─── Given entries

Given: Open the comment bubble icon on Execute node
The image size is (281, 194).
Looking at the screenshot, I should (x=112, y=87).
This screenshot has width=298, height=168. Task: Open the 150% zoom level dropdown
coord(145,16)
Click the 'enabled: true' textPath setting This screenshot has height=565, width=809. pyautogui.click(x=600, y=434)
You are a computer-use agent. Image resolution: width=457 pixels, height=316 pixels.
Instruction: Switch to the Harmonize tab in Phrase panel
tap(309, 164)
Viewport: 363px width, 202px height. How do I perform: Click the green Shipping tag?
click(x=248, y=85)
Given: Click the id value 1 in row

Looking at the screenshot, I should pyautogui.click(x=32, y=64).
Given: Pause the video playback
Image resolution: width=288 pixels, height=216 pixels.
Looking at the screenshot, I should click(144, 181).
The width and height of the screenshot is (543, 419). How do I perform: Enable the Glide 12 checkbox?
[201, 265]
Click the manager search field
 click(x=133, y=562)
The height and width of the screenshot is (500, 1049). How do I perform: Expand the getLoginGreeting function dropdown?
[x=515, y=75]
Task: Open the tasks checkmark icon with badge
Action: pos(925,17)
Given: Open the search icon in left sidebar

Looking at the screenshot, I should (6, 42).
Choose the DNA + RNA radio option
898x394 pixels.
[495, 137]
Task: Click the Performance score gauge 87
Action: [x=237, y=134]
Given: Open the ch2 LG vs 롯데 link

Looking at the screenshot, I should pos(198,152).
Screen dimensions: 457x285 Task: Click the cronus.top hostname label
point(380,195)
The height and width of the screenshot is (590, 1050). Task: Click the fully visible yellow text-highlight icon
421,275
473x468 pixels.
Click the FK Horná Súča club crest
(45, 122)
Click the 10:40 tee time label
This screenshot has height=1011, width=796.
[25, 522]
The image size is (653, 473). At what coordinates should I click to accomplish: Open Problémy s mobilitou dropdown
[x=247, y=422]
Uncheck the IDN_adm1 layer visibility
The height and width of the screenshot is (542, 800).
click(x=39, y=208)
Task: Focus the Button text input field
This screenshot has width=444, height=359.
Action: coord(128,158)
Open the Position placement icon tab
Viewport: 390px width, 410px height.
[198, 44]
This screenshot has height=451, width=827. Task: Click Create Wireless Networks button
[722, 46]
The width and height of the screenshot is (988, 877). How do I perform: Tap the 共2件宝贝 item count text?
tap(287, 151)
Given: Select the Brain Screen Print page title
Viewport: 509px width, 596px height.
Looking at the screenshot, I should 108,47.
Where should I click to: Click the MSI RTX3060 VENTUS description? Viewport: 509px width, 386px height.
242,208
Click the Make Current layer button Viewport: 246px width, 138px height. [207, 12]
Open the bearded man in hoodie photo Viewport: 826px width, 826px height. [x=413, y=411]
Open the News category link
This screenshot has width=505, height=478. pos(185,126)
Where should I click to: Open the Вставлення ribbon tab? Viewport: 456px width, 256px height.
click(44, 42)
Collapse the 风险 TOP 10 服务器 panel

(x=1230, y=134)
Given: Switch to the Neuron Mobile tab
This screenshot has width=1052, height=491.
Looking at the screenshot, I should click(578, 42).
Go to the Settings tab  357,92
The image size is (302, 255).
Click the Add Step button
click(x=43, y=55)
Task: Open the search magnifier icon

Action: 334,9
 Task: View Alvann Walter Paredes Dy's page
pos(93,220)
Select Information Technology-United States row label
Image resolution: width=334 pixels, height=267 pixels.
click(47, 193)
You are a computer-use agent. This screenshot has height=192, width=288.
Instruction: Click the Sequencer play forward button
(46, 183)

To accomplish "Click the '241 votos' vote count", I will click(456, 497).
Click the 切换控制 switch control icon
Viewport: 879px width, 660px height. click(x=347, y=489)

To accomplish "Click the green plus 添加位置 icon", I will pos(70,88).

──────

Retype the portion of the data above that starts on the line with "You are a computer-use agent. Image" and finishes on the line with "Given: Pause the video playback", including both of those lines.

Result of the task:
You are a computer-use agent. Image resolution: width=457 pixels, height=316 pixels.
Instruction: Switch to the Harmonize tab in Phrase panel
tap(309, 164)
Viewport: 363px width, 202px height. How do I perform: Click the green Shipping tag?
click(x=248, y=85)
Given: Click the id value 1 in row

Looking at the screenshot, I should pyautogui.click(x=32, y=64).
Given: Pause the video playback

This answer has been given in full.